President of the Province of Livorno
- In office 1956–1964
- Preceded by: Giorgio Stoppa
- Succeeded by: Silvano Filippelli

Personal details
- Born: 13 January 1920 Porto Santo Stefano, Monte Argentario, Province of Grosseto, Kingdom of Italy
- Died: 7 June 2000 (aged 80) Pisa, Tuscany, Italy
- Party: Action Party (until 1947) Italian Socialist Party
- Alma mater: Scuola Normale Superiore
- Occupation: Mathematician, computer scientist

= Guido Torrigiani =

Italian mathematician, computer scientist and politician (1920–2000)

Guido Torrigiani (13 January 1920 – 7 June 2000) was an Italian mathematician, computer scientist and politician. A member of the Italian Socialist Party, he served as president of the Province of Livorno from 1956 to 1964 and later played a significant role in the development of academic computing at the University of Pisa.

== Life and career ==
Born in Porto Santo Stefano, Torrigiani studied at the Scuola Normale Superiore in Pisa, graduating in mathematics in 1942. After initially joining the Action Party, he became a member of the Italian Socialist Party following the former's dissolution.

Torrigiani settled in Livorno and taught mathematical analysis at the Italian Naval Academy. In 1956 he was elected president of the Province of Livorno and was subsequently re-elected for a second term.

During the 1960s, he was invited by his friend Alessandro Faedo to help establish the Centro Nazionale Universitario di Calcolo Elettronico (CNUCE), one of Italy's pioneering computing research centres. Torrigiani later served as its director until 1979. He also taught mathematical analysis in the engineering faculty of the University of Pisa and conducted research at the Department of Applied Mathematics "Ulisse Dini".

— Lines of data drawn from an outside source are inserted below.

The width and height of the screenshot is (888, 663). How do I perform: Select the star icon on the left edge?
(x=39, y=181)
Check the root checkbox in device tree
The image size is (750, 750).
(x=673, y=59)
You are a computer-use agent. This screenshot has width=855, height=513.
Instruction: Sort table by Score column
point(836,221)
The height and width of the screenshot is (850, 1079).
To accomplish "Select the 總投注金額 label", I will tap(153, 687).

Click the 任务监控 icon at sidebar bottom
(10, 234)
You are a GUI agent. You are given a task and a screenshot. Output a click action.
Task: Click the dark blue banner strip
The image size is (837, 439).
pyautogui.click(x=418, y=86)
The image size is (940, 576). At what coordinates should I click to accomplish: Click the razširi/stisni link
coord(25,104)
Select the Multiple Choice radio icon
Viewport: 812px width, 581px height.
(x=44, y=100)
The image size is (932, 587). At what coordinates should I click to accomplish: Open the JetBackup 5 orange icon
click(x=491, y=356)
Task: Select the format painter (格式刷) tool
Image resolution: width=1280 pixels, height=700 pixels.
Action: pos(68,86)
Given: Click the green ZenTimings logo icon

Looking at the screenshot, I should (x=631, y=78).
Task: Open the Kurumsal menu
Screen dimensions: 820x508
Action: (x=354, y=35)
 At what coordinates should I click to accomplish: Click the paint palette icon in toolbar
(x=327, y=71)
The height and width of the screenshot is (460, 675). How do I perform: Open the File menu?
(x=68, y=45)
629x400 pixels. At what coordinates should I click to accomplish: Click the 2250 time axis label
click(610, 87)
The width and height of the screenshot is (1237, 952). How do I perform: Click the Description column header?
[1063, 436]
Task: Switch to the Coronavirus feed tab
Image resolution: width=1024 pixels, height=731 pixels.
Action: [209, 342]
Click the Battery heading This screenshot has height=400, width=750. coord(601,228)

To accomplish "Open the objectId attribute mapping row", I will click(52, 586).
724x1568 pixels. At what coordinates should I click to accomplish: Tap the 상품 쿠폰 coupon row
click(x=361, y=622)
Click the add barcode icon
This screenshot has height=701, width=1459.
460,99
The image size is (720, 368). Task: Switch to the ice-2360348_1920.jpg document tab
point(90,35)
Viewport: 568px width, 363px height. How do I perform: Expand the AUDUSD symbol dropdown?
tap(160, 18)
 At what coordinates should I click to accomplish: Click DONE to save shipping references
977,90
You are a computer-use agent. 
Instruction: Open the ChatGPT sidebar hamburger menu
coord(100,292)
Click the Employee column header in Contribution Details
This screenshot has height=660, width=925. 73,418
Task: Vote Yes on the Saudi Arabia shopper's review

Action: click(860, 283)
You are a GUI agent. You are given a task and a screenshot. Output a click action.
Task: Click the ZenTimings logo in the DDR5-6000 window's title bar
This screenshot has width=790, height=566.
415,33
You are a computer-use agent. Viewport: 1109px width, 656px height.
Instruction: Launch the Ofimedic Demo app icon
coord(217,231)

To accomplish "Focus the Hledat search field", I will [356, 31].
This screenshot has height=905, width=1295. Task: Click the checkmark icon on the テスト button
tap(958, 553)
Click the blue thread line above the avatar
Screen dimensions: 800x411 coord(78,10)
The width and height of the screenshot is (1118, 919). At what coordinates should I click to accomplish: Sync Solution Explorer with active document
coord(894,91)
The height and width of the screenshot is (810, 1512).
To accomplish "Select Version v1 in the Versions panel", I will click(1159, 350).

From 1975 to 1990 he served as president of the Pietro Mascagni Institute of Musical Studies in Livorno, promoting musical and concert activities in the city.

He died in Pisa on 7 June 2000 following a cardiac arrest. Among the tributes paid after his death was a message from Italian president Carlo Azeglio Ciampi, a personal friend.

== Sources ==
- "La vita democratica a Livorno. I risultati del voto in città dalla Liberazione ad oggi" (2003)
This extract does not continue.